O que faz com que afirme que "é um mito esta ligação de sermos um país tão marítimo. Se vamos para os países realmente marítimos da Europa, como a França Atlântica, a Holanda, os países nórdicos, Dinamarca, Suécia e Noruega, compreendemos que não somos um país mar, porque eles vivem verdadeiramente do mar ao longo do ano, nas festas, nas procissões, na cultura deles, na navegação, nos tempos livres, e nós não o fazemos". O que não tem de ser mau, acrescenta, nem forçosamente mudado — apenas devemos tomar consciência disso. "Os portugueses gostam do campo, gostam de encontrar 2 metros quadrados e plantar umas couves".

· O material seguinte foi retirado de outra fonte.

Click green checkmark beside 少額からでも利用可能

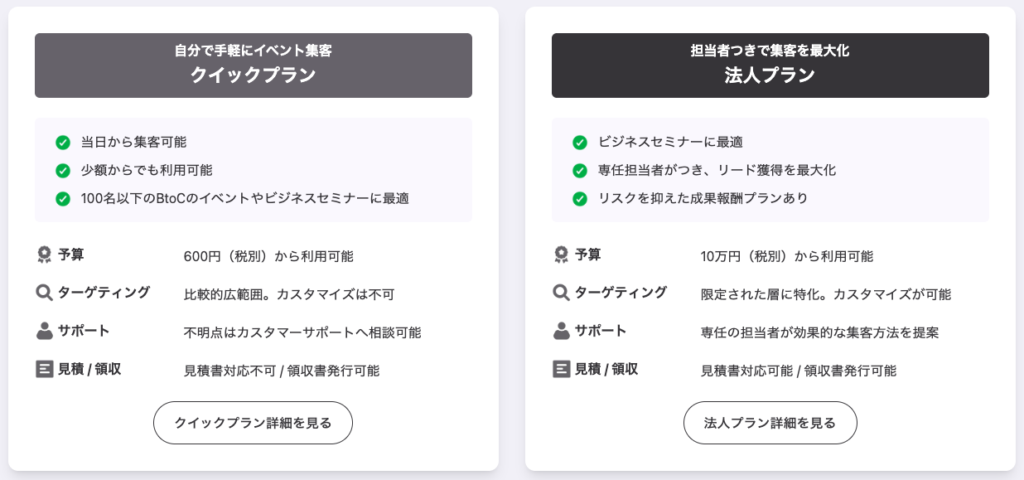[x=63, y=170]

O que precisa mesmo de ser mudado é a forma como Portugal e o mundo olham para os oceanos — e essa é a grande frente de batalha da Fundação Oceano Azul. Quer pela conservação das espécies "neste momento, continuamos a comer à mesa os tigres e os leões, porque comemos os predadores dos oceanos" — quer pela preservação e recuperação das áreas marítimas da qual depende todo o equilíbrio do planeta.

Em associação com outras fundações e ONG, a Fundação Oceano Azul tem vindo a trabalhar uma ideia pouco convencional: não é o ambiente que tem de mudar, é a economia que tem de mudar. "O problema da sustentabilidade do nosso planeta é de tal magnitude que não poderá ser resolvido com todas as medidas de todas as políticas de ambiente que sejam adotadas no futuro; não serão todos os ministros do ambiente, não serão todas as fundações e as filantropias como a Fundação Oceano Azul, não serão todas as ONG juntas que vão poder resolver um problema que é  criado pela economia, pelo nosso modelo de desenvolvimento económico e que, por isso, só poderá ser solucionado pela economia".

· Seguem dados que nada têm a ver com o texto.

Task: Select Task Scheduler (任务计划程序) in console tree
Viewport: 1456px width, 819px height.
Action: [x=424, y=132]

Para isso, a proposta é que passe a doer — ou a custar, se quisermos ser politicamente mais corretos — onde geralmente mais efeitos provoca, que é no bolso. Dos Estados, das empresas, dos cidadãos em geral. Como? Invertendo um conceito do direito romano — o Res nulius, que quer dizer coisa de ninguém. "A natureza é de quem a apanhar, por isso é que quando vamos a uma floresta podemos apanhar uma flor do chão, podemos cortar uma árvores, podemos tirar um ramo de uma árvore, apanhar uma pedra e levar para casa - porque não pertence a ninguém, pertence a quem a apanhar". A proposta: "a natureza tem de entrar na análise custo-benefício que utilizamos na nossa economia ortodoxa tradicional".

Uma entrevista para ler e pensar, neste que é o Dia Mundial dos Oceanos, e para ver no episódio da série "20/30 - 20 perguntas daqui até 2030", que ficará disponível no final desta semana.

Tiago Pitta e Cunha
créditos: Rodrigo Mendes | MadreMedia

Vamos começar por uma frase que encontrei numa entrevista sua em que dizia que Portugal está ligado ao mar pela barriga, porque gostamos de comer peixe. Isto foi dito num sentido irónico e o que lhe pergunto é porquê?

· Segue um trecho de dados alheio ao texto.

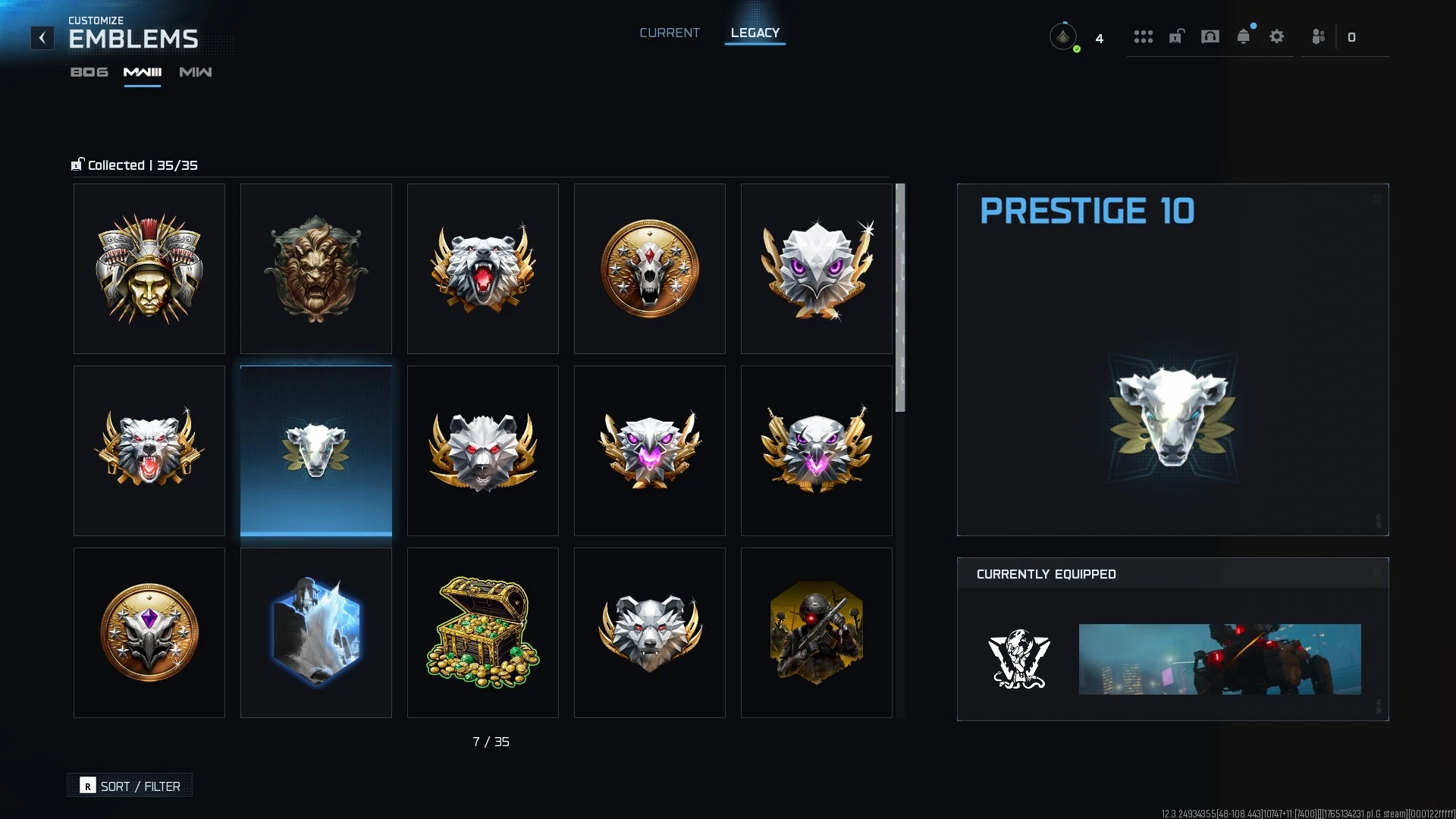The height and width of the screenshot is (819, 1456).
Task: Switch to the CURRENT tab
Action: (670, 33)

Por vezes, as pessoas ficam um pouco perplexas, principalmente se não são portuguesas, quando descobrem o peso do mar na economia portuguesa. Porque é um peso relativamente baixo, ou pelo menos não é um peso tão elevado como noutros países marítimos, que identificamos como países de mar, como a Noruega, por exemplo.

O que acontece é que há alguns mitos urbanos que levaram a que nós, portugueses, tenhamos uma ideia sobre nós próprios que não é verdadeira no que respeita à nossa relação com o mar. Um dos exemplos disso também é que somos um país de pescadores, mas a maior parte da pesca que fizemos foi em mares longínquos. O mar português não é um mar rico em peixe, é um mar pobre em peixe, não temos muito peixe, temos é muita diversidade de peixes, o que é ótimo. Vamos buscar o bacalhau por alguma razão — íamos buscar o bacalhau porque queríamos encontrar a proteína que não encontrávamos aqui.

Quando olhamos para Portugal conseguimos compreender que, de facto, o mar foi altamente empolado por toda a propaganda do Estado Novo; o mar cunhava as moedas com a caravela, o mar estava nas estátuas dos heróis do mar que tínhamos nas nossas praças, o Estado Novo alicerçou muito o "orgulhosamente sós" na divulgação da gesta dos descobrimentos e isso contribuiu muito para a nossa ideia de sermos um país do mar. Há uma relação muito forte com o mar na literatura portuguesa, desde Luís de Camões, mas mesmo antes das cantigas de amor, de amigo, de escárnio e maldizer. Fala-se muito nas ondas do mar e isso vem por aí fora, com o expoente máximo mais recente que é a Sophia de Mello Breyner.

E nós gostamos muito de comer peixe, porque de facto, somos um país que consome mais de 60 quilos de peixe per capita por ano, que é brutal.

O que acontece é que há alguns mitos urbanos que levaram a que nós, portugueses, tenhamos uma ideia sobre nós próprios que não é verdadeira no que respeita à nossa relação com o mar

E isso compara com o quê, só para termos noção?

No mundo, só compara com o Japão e a Islândia, ou seja, na Europa, para ter uma ideia, a média está abaixo dos 30 quilos, e nós consumimos mais de 60.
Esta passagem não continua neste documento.